Le président ukrainien croit au rétablissement de la paix dans le Donbass dès cette année
À peine plus d'une année s'est écoulée depuis que Volodymyr Zelensky a créé la surprise en remportant une large victoire lors de la présidentielle en Ukraine avec plus de 70% des voix. 
26.08.2020 16:39

        "Je ne vous abandonnerai jamais," a promis lors de sa prise de fonction, l'acteur devenu homme politique.

Alors qu'il donne rarement des interviews, Volodymyr Zelensky a accordé une interview à Euronews.

M. le Président, cela fait à peine plus d'un an que vous avez remporté la présidentielle en Ukraine...

Sérieusement, déjà ? [sourire] Pour moi, c'est comme si c'était hier. Le temps passe si vite. Il y a eu de nombreuses choses à faire, il y a eu de nombreux résultats pour être honnête.

"Des défis quotidiens... Et sauver des vies"

Comment cela s'est-il passé ? Y a-t-il quelque chose qui vous a impressionné en bien ou en mal ?

Une multitude de choses. Il y a tant de problèmes différents quand on arrive au pouvoir en tant que citoyen ordinaire - et d'ailleurs, je me vois toujours comme une personne lambda -. Je vous assure que je serai toujours un individu ordinaire. Ce qui est très important pour moi, c'est que quand je ne serai plus président de l'Ukraine, je sois toujours capable de marcher la tête haute dans les rues de Kiev, mais aussi dans toute l'Ukraine. Le meilleur résultat pour moi, ce serait que les gens soient fiers de moi, mais même si ce n'est pas le cas, je voudrais au moins qu'ils me disent bonjour. J'espère qu'ils ne me diront pas des choses désagréables ou qu'ils ne me cracheront pas au visage. Car la plupart des politiciens finissent leur carrière comme cela : ils ne retrouvent pas de place dans la société à cause de la manière dont ils ont agi en politique. (...) Tout ce que je fais [ndlr : depuis un peu plus d'un an], je le fais de manière à ce que mes enfants n'en aient pas honte - et le plus important, mes parents non plus -. À part cela, en dehors des problèmes stratégiques, un président doit relever des défis quotidiens. Vous savez, dans le cas de la guerre dans l'Est, ce conflit ne fait pas de pause : la guerre, c'est du 24h sur 24, 7 jours sur 7. Tous les jours, il y a des défis et des difficultés et ils nécessitent non seulement des réponses, mais des réponses qui amènent des résultats et des avancées. Et ces avancées sont importantes parce qu'elles ont un impact sur le bilan des morts et des blessés et sur le nombre de vies que vous en tant que président de l'Ukraine, vous pouvez sauver, peu importe la manière dont vous le faites, que ce soit en passant des coups de fil ou en vous rendant sur le front. Je sais que quand je suis sur le front, ils ne tireront pas, ils ont peur. C'est pour cela que je répète à tous les membres du gouvernement ou collaborateurs de la présidence, de se rendre sur le front parce qu'il n'y aura pas vraiment de tirs à ce moment-là et c'est vrai.

Données brutes:
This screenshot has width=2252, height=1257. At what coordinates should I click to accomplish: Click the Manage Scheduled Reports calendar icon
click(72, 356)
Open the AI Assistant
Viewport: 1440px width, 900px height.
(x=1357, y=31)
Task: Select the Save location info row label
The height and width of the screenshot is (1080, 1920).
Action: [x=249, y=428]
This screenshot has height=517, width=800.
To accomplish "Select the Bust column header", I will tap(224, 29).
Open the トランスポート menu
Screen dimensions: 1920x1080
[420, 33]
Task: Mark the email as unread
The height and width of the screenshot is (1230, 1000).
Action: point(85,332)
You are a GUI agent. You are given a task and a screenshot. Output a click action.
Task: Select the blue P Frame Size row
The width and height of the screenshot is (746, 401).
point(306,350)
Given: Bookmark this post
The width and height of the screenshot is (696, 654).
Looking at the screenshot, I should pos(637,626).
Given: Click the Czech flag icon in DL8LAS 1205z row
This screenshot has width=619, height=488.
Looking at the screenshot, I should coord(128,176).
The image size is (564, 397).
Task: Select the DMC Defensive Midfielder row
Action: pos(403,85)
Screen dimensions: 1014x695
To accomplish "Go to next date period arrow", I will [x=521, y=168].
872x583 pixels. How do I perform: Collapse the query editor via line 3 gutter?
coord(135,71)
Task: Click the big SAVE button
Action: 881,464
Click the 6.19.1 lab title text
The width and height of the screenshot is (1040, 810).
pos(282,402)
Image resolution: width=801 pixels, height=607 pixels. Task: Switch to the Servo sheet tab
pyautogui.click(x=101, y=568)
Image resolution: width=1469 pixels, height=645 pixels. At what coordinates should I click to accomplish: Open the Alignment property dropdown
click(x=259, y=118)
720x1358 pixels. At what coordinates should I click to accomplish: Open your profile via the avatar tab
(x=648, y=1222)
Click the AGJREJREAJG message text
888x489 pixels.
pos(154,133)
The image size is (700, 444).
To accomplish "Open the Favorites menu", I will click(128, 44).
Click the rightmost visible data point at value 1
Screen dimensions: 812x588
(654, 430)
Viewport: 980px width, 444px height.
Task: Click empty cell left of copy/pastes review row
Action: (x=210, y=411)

Objectifs:
1/ D'après l'entretien avec le président ukrainien, les affirmations suivantes sont-elles exactes ? Répondez par oui ou par non et citez les mots décisifs du texte. (a) Volodymyr Zelensky a remporté la présidentielle avec plus de 70 % des voix. (b) Volodymyr Zelensky accorde souvent des interviews. (c) Il demande aux membres du gouvernement de se rendre sur le front.
2/ Restituez en CSV à deux colonnes, requete et reponse, les lignes des données brutes, de la toute première jusqu'à celle qui contient « (x=1357, y=31) », celle-ci comprise, avec une ligne CSV par couple requête-réponse. Chaque champ doit figurer entre guillemets, et les retours à la ligne doivent être remplacés par des espaces.

Les réponses:
1/
(a) Oui : « en remportant une large victoire lors de la présidentielle en Ukraine avec plus de 70% des voix ».
(b) Non : « Alors qu'il donne rarement des interviews ».
(c) Oui : « je répète à tous les membres du gouvernement ou collaborateurs de la présidence, de se rendre sur le front ».

2/
requete,reponse
"This screenshot has width=2252, height=1257. At what coordinates should I click to accomplish: Click the Manage Scheduled Reports calendar icon","click(72, 356)"
"Open the AI Assistant Viewport: 1440px width, 900px height.","(x=1357, y=31)"